En diciembre, el sector textil operó al 35% de su capacidad, el segundo guarismo más bajo de toda la industria, apenas por encima de la automotriz. Si bien el dato implicó una mejora de 6 puntos porcentuales respecto a noviembre, todavía se encuentra 7,9 puntos por debajo del nivel registrado un año atrás.

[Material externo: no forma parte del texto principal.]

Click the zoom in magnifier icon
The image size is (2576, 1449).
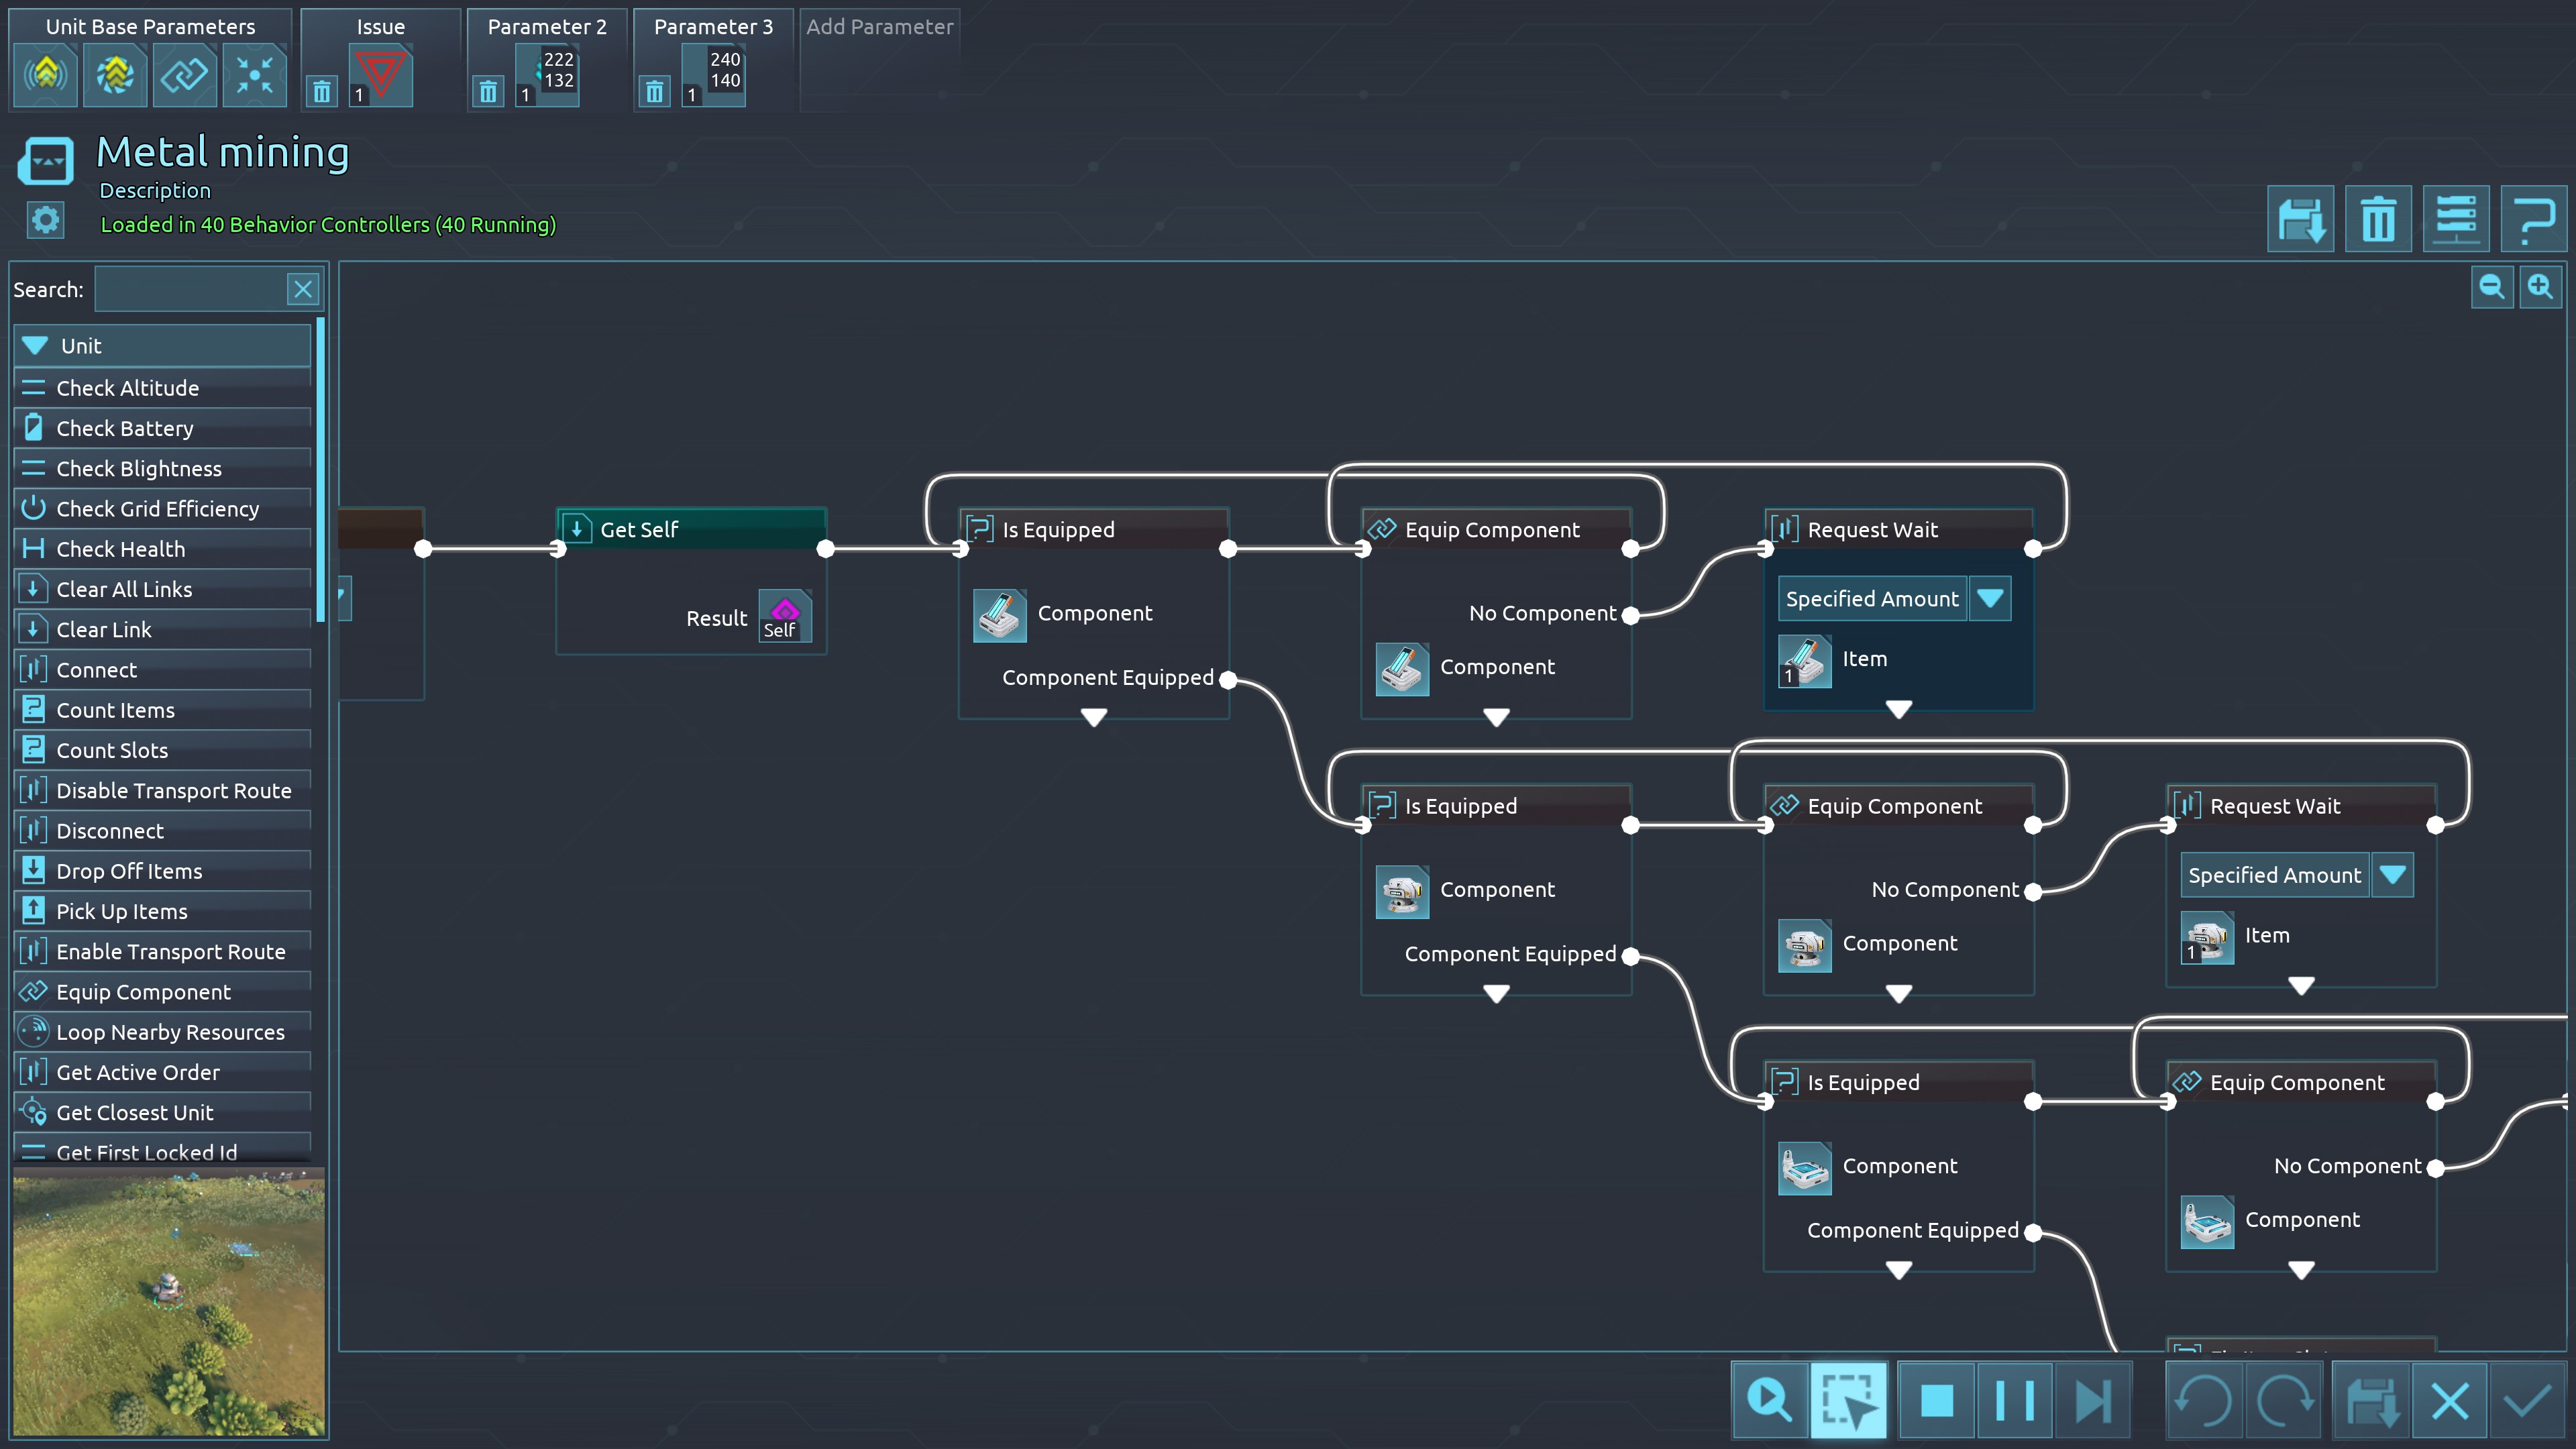tap(2540, 288)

La industria en general, en tanto, operó al 53,8%.

Caída del empleo

Según datos de la Secretaría de Trabajo, en noviembre de 2025 el sector textil, confecciones, cuero y calzado contabilizó 102.000 puestos formales, 11.000 menos que en el mismo mes de 2024. En tanto, desde diciembre de 2023 la pérdida acumulada supera los 19.000 empleos, con caídas interanuales ininterrumpidas desde febrero de 2024.

En materia de precios, el sector muestra una dinámica particular: en enero de 2026, el IPC del rubro “prendas de vestir, cuero y calzado” registró una variación mensual de -0,5%, posicionándose como el sector con el menor incremento de precios de toda la economía, dado que el nivel general subió 2,8% en el mes.

En términos interanuales, el sector acumuló una suba de 15,6%, aproximadamente la mitad de la inflación general (32,4%). El índice de precios mayoristas del textil mostró un comportamiento similar: creció 17,7% interanual, unos 9,6 puntos por debajo del promedio industrial.

Suba de las importaciones

El comercio exterior presenta una dualidad que preocupa al sector. En enero de 2026, las importaciones totales de productos textiles sumaron 16.582 toneladas por US$ 39 millones, con caídas del 31% en cantidad y 40% en valor respecto a enero del año anterior.

Sin embargo, el renglón de prendas de vestir va a contramano: creció 129% en volumen y 91% en valor frente al mismo mes de 2025. El principal proveedor es China, que domina las principales posiciones arancelarias tanto en prendas de punto como en tejidos planos.

Del lado de las ventas al exterior, enero de 2026 deparó una sorpresa positiva: se exportaron 1.237 toneladas por US$ 3 millones, lo que representa un alza del 203% en cantidad y 72% en valor respecto a enero de 2025.

El salto se explica fundamentalmente por los tejidos de punto, que se multiplicaron por catorce en volumen y por diez en valor. El resto de las categorías –materias primas, hilados, tejidos planos y prendas– también mostraron variaciones positivas, aunque de menor magnitud.